Given problem
Put the data, from its first line up to and including the line with "Looking at the screenshot, the action is tap(133, 26).", into a Markdown table with the columns Row and Line, one numbered row per line. Skip blank lines and leave the pictures out.

Exercise materials start

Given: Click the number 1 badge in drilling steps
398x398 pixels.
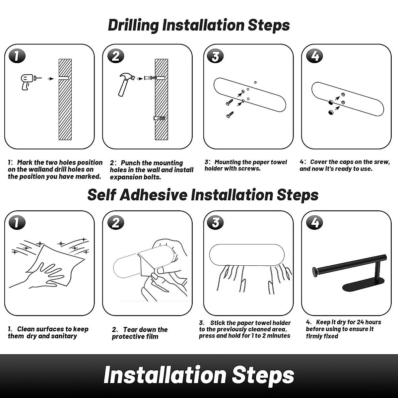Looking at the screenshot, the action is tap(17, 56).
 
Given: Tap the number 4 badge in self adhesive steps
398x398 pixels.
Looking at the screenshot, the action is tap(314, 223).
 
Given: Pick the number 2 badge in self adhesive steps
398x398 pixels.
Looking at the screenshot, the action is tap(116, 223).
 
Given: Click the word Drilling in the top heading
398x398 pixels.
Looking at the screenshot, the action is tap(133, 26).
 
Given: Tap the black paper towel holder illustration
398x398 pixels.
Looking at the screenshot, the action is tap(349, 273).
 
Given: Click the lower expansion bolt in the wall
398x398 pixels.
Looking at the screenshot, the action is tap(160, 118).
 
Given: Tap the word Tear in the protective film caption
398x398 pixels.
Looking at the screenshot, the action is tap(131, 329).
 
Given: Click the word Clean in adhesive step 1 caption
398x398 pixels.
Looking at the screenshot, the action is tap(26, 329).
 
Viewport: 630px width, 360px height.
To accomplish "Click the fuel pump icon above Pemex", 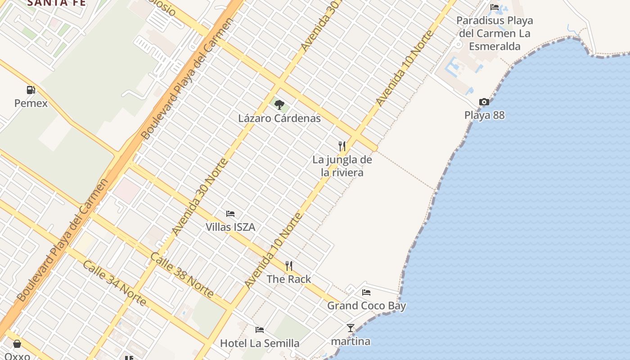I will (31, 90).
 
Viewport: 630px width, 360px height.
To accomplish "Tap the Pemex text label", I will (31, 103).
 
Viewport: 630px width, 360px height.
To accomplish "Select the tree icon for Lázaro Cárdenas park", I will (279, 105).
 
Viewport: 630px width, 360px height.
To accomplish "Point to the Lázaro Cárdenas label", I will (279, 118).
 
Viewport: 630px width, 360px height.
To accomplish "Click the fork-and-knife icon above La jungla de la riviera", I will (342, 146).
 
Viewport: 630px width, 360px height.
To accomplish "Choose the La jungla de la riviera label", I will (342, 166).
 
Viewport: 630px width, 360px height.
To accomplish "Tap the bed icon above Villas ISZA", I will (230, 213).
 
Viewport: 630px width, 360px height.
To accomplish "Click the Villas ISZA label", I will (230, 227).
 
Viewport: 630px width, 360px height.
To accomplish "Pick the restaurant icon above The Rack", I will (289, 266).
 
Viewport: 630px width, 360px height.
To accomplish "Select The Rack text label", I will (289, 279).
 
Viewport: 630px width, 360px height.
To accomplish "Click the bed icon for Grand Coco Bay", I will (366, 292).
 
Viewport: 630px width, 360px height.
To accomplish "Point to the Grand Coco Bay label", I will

Exercise materials end

Solution
| Row | Line |
|---|---|
| 1 | Given: Click the number 1 badge in drilling steps |
| 2 | 398x398 pixels. |
| 3 | Looking at the screenshot, the action is tap(17, 56). |
| 4 | Given: Tap the number 4 badge in self adhesive steps |
| 5 | 398x398 pixels. |
| 6 | Looking at the screenshot, the action is tap(314, 223). |
| 7 | Given: Pick the number 2 badge in self adhesive steps |
| 8 | 398x398 pixels. |
| 9 | Looking at the screenshot, the action is tap(116, 223). |
| 10 | Given: Click the word Drilling in the top heading |
| 11 | 398x398 pixels. |
| 12 | Looking at the screenshot, the action is tap(133, 26). |